[Begin Extracted text]

Thursday, June 17, 2010

UN-embedded Journalism


Excellent piece of UN-embedded journalism by Tim Dickinson in Rolling Stone - worth the read!

The Spill, The Scandal and the President

The inside story of how Obama failed to crack down on the corruption of the Bush years – and let the world's most dangerous oil company get away with murder

From the article:

Even worse, the "moratorium" on drilling announced by the president does little to prevent future disasters. The ban halts exploratory drilling at only 33 deepwater operations, shutting down less than one percent of the total wells in the Gulf. Interior Secretary Ken Salazar, the Cabinet-level official appointed by Obama to rein in the oil industry, boasts that "the moratorium is not a moratorium that will affect production" – which continues at 5,106 wells in the Gulf, including 591 in deep water.

Most troubling of all, the government has allowed BP to continue deep-sea production at its Atlantis rig – one of the world's largest oil platforms. Capable of drawing 200,000 barrels a day from the seafloor, Atlantis is located only 150 miles off the coast of Louisiana, in waters nearly 2,000 feet deeper than BP drilled at Deepwater Horizon. According to congressional documents, the platform lacks required engineering certification for as much as 90 percent of its subsea components – a flaw that internal BP documents reveal could lead to "catastrophic" errors. In a May 19th letter to Salazar, 26 congressmen called for the rig to be shut down immediately. "We are very concerned," they wrote, "that the tragedy at Deepwater Horizon could foreshadow an accident at BP Atlantis."


Photo courtesy of al.com

Wednesday, June 16, 2010

Embedded... in oil... and much more


“I am he as you are he as you are me and we are all together.”
- the Beatles

Over the past few weeks I have embedded far more information about the Gulf ecosystem and the mismanagement of natural resources into my brain than I really care to know. "Embedded" is a word that has been troubling me for about 10 years, since it was first applied to the other Gulf war, that other oil mess, and the feeling continues to churn in my gut, like one of the parasites I once picked up in the Congo. This one just won't go away. My saying then was "better living through chemistry", this time that joke's punch line has a petrochemical stench to it.

"Embedded" was initially used in the media coverage of the 2003 invasion of Iraq. The US military reacted to pressure from news media who were growing frustrated by the level of access granted by the Bush (Sr.) Administration during the 1991 Gulf War and in the 2001 U.S. invasion of Afghanistan (Bush Jr). Lt. Col. Rick Long, the former head of media relations for the U.S. Marine Corps, managed the media boot camp in Quantico, Virginia, which prepared journalists for their war assignments. "Frankly, our job is to win the war. Part of that is information warfare. So we are going to attempt to dominate the information environment." Embedding journalists honorably served that end, said Long. BP, and in a complicit act, the US Coast Guard, are now
going to attempt to dominate the information environment". Only the environment keeps growing (see map below).

[End Extracted text]

According to the blog post on the Gulf oil spill, how many barrels a day can BP's Atlantis rig draw from the seafloor?

[Begin Material provided]

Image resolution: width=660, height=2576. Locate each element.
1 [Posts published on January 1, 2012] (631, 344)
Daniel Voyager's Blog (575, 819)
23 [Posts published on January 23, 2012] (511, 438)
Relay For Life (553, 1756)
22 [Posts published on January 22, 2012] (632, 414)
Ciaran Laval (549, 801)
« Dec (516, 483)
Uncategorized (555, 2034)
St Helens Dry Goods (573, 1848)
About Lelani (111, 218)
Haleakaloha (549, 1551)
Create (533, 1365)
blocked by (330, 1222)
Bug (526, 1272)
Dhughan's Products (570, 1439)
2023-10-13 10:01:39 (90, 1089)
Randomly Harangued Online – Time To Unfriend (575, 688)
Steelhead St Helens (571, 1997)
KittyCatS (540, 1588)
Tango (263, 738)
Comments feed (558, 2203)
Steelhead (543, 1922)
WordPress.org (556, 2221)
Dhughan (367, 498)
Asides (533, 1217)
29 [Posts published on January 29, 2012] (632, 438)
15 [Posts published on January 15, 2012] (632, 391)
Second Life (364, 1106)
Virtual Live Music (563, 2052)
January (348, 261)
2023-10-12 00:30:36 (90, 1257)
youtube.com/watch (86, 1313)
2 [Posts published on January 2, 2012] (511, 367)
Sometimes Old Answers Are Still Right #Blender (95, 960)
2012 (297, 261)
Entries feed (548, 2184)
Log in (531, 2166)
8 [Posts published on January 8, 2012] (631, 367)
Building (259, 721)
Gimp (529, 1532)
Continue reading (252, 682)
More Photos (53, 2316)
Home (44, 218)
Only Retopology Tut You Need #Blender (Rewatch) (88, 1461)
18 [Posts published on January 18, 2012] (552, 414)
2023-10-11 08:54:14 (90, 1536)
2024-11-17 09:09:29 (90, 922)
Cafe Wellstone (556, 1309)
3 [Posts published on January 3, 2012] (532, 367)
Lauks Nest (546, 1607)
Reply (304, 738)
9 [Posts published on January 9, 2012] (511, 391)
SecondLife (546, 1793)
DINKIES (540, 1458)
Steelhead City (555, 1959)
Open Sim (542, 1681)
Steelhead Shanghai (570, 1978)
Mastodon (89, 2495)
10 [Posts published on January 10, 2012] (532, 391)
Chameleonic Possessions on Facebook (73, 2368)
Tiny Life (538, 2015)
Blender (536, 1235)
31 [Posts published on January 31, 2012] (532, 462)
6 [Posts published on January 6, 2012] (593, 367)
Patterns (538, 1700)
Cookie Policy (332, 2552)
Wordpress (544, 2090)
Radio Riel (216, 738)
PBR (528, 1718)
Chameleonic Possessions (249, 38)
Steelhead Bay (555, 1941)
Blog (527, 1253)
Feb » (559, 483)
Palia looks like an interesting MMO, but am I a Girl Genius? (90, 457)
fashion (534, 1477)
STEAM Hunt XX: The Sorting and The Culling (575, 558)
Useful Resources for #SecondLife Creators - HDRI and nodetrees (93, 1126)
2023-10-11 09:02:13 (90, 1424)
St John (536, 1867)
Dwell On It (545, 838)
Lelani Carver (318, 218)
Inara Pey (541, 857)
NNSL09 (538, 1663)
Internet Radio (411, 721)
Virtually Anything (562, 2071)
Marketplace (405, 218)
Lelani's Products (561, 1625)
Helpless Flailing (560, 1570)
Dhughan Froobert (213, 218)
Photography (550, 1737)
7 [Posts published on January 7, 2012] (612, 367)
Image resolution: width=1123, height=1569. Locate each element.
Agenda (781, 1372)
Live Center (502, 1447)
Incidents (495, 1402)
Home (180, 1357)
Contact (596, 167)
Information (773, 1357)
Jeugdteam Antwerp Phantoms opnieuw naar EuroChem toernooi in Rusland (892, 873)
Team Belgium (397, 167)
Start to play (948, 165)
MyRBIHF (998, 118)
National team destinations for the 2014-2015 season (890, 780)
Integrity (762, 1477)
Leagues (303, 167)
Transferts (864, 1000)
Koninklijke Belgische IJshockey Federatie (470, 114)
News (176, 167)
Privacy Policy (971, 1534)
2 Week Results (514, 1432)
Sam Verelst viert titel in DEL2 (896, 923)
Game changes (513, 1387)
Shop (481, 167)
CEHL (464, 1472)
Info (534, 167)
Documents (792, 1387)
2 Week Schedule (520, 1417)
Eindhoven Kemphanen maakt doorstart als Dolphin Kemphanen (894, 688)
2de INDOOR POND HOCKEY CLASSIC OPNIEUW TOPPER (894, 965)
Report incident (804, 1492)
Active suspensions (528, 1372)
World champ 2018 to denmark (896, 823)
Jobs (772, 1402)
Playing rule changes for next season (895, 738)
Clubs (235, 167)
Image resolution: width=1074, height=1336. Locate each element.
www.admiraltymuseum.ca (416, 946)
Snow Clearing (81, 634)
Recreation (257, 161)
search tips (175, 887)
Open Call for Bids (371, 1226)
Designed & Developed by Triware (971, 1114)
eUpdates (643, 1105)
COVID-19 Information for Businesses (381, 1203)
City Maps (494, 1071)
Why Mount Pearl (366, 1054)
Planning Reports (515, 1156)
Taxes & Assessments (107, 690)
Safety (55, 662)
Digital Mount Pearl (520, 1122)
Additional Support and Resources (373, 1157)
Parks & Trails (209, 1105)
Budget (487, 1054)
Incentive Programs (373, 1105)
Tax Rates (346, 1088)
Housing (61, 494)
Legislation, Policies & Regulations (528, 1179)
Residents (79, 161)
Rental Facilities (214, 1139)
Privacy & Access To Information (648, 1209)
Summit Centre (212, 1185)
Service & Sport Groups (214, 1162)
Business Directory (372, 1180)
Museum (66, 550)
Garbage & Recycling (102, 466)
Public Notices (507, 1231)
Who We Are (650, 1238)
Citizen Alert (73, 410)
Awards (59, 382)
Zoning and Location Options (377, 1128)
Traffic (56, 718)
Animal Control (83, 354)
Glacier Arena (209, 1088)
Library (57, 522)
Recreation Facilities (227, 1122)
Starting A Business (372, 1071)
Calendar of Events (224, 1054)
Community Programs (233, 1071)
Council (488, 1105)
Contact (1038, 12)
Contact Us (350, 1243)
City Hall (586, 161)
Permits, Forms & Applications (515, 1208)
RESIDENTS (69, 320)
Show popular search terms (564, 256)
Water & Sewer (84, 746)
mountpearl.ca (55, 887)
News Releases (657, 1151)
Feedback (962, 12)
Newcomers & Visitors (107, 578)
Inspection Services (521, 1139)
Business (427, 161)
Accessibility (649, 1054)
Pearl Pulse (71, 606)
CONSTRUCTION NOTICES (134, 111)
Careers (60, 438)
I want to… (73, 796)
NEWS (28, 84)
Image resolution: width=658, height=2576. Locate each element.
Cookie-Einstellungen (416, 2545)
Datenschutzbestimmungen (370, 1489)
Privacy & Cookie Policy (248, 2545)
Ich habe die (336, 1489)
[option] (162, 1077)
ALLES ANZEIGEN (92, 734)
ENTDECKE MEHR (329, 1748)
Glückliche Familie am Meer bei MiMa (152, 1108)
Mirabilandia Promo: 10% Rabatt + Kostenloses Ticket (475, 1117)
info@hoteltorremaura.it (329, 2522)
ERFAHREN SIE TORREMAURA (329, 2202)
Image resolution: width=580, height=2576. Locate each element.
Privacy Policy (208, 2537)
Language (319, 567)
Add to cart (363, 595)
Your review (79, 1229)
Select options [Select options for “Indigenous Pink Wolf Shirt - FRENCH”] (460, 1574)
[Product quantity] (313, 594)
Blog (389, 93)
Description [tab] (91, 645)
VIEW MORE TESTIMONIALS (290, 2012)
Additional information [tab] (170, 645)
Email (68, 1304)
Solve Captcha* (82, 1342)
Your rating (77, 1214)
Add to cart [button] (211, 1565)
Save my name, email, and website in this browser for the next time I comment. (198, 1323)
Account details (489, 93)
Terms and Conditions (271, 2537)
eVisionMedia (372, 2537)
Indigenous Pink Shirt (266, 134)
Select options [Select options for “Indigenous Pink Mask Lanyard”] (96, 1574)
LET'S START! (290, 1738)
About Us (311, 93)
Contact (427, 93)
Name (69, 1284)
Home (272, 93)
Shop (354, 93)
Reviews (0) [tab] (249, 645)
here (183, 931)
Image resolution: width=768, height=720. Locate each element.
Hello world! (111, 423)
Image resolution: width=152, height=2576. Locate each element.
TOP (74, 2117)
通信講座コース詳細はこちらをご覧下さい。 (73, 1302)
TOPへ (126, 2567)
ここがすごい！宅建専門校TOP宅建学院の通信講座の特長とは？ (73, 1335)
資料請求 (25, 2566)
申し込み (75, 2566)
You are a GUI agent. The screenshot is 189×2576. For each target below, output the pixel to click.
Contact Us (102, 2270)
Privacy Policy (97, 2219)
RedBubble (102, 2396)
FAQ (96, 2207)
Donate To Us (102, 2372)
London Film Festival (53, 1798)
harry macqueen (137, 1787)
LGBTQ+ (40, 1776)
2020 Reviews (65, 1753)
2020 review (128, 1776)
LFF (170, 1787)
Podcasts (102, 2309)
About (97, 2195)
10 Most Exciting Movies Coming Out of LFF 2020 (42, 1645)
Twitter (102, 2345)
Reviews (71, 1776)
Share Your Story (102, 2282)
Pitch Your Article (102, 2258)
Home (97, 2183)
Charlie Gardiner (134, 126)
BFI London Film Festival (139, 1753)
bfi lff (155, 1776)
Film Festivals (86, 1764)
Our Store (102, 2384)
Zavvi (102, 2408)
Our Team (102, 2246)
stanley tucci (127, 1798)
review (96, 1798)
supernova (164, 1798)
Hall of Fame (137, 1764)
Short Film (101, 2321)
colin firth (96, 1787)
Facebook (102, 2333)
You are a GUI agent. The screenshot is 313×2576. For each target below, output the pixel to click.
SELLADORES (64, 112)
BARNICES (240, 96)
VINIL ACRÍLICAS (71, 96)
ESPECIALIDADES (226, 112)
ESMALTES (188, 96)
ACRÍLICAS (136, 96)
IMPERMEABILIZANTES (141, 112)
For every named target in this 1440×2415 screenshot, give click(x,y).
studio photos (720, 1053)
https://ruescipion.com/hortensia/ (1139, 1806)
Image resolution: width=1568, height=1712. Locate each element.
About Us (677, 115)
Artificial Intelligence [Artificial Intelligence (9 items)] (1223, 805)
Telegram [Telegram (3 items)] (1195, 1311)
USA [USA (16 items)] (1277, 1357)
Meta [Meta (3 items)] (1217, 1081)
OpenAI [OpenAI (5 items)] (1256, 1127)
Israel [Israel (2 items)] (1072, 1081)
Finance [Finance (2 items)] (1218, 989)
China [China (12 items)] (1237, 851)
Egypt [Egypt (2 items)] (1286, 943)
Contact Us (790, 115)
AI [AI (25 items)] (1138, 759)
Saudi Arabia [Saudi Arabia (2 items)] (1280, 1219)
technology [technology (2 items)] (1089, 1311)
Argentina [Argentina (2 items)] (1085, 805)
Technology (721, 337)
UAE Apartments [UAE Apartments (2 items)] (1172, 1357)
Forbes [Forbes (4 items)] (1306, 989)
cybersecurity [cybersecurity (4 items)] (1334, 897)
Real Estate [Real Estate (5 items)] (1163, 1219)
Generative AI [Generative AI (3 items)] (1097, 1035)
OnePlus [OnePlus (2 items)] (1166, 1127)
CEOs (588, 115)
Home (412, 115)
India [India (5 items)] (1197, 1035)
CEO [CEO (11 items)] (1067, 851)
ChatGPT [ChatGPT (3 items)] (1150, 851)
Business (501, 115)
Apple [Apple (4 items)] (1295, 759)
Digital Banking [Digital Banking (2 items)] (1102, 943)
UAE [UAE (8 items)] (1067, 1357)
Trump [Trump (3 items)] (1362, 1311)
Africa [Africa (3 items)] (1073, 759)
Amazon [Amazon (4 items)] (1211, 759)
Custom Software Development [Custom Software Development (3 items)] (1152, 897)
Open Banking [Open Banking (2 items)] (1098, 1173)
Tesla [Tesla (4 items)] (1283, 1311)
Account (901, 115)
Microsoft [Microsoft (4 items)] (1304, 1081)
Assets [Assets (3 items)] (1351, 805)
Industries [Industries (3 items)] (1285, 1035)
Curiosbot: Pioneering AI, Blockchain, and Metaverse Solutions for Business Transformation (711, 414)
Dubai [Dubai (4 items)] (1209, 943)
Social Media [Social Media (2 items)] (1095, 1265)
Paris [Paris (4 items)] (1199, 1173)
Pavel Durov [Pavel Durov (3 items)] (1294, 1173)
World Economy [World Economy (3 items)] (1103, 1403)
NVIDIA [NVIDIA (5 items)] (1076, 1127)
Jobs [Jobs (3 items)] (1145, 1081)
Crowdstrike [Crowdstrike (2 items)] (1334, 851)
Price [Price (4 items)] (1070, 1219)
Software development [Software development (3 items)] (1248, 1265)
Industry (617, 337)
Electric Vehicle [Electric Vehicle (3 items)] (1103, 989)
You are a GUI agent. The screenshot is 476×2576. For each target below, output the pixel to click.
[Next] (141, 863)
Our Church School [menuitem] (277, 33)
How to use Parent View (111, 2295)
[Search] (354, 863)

[End Material provided]

**Solved problem**
200,000 barrels a day.